◆ Exercise aim
Copy every one of the rows below character for character, changing nothing.

◆ Recorded data
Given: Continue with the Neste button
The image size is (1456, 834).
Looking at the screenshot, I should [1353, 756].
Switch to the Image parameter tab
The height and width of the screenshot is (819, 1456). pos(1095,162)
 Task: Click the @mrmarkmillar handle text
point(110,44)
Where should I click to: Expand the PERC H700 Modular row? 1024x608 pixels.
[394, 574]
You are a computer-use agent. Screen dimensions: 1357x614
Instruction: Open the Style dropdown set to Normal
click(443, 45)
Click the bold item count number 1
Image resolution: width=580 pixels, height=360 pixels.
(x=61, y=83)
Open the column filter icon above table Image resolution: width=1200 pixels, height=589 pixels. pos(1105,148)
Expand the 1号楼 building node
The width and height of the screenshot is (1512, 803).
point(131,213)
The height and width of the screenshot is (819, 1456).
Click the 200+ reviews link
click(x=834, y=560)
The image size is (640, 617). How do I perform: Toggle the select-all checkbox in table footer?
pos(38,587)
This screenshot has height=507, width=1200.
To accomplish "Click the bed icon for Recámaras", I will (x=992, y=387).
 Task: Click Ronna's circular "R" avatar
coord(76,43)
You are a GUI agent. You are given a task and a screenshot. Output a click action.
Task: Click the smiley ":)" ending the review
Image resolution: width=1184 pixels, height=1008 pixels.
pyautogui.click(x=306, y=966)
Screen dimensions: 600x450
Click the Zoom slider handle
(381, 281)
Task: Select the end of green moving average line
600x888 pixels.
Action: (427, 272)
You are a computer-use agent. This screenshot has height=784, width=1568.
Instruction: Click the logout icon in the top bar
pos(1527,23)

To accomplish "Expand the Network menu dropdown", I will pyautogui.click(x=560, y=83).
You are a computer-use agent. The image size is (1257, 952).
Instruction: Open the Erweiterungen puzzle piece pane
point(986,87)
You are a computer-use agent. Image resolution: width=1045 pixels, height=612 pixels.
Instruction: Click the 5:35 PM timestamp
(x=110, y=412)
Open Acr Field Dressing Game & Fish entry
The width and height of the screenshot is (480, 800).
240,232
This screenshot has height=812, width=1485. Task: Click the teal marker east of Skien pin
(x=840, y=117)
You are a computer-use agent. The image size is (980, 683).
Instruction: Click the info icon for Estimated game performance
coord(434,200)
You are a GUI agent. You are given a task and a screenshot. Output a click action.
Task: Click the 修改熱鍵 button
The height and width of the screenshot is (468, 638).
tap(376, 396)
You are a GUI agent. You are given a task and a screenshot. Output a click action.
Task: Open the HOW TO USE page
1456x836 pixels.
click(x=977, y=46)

◆ Final result
Given: Continue with the Neste button
The image size is (1456, 834).
Looking at the screenshot, I should [1353, 756].
Switch to the Image parameter tab
The height and width of the screenshot is (819, 1456). pos(1095,162)
 Task: Click the @mrmarkmillar handle text
point(110,44)
Where should I click to: Expand the PERC H700 Modular row? 1024x608 pixels.
[394, 574]
You are a computer-use agent. Screen dimensions: 1357x614
Instruction: Open the Style dropdown set to Normal
click(443, 45)
Click the bold item count number 1
Image resolution: width=580 pixels, height=360 pixels.
(x=61, y=83)
Open the column filter icon above table Image resolution: width=1200 pixels, height=589 pixels. pos(1105,148)
Expand the 1号楼 building node
The width and height of the screenshot is (1512, 803).
point(131,213)
The height and width of the screenshot is (819, 1456).
Click the 200+ reviews link
click(x=834, y=560)
The image size is (640, 617). How do I perform: Toggle the select-all checkbox in table footer?
pos(38,587)
This screenshot has height=507, width=1200.
To accomplish "Click the bed icon for Recámaras", I will (x=992, y=387).
 Task: Click Ronna's circular "R" avatar
coord(76,43)
You are a GUI agent. You are given a task and a screenshot. Output a click action.
Task: Click the smiley ":)" ending the review
Image resolution: width=1184 pixels, height=1008 pixels.
pyautogui.click(x=306, y=966)
Screen dimensions: 600x450
Click the Zoom slider handle
(381, 281)
Task: Select the end of green moving average line
600x888 pixels.
Action: (427, 272)
You are a computer-use agent. This screenshot has height=784, width=1568.
Instruction: Click the logout icon in the top bar
pos(1527,23)

To accomplish "Expand the Network menu dropdown", I will pyautogui.click(x=560, y=83).
You are a computer-use agent. The image size is (1257, 952).
Instruction: Open the Erweiterungen puzzle piece pane
point(986,87)
You are a computer-use agent. Image resolution: width=1045 pixels, height=612 pixels.
Instruction: Click the 5:35 PM timestamp
(x=110, y=412)
Open Acr Field Dressing Game & Fish entry
The width and height of the screenshot is (480, 800).
240,232
This screenshot has height=812, width=1485. Task: Click the teal marker east of Skien pin
(x=840, y=117)
You are a computer-use agent. The image size is (980, 683).
Instruction: Click the info icon for Estimated game performance
coord(434,200)
You are a GUI agent. You are given a task and a screenshot. Output a click action.
Task: Click the 修改熱鍵 button
The height and width of the screenshot is (468, 638).
tap(376, 396)
You are a GUI agent. You are given a task and a screenshot. Output a click action.
Task: Open the HOW TO USE page
1456x836 pixels.
click(x=977, y=46)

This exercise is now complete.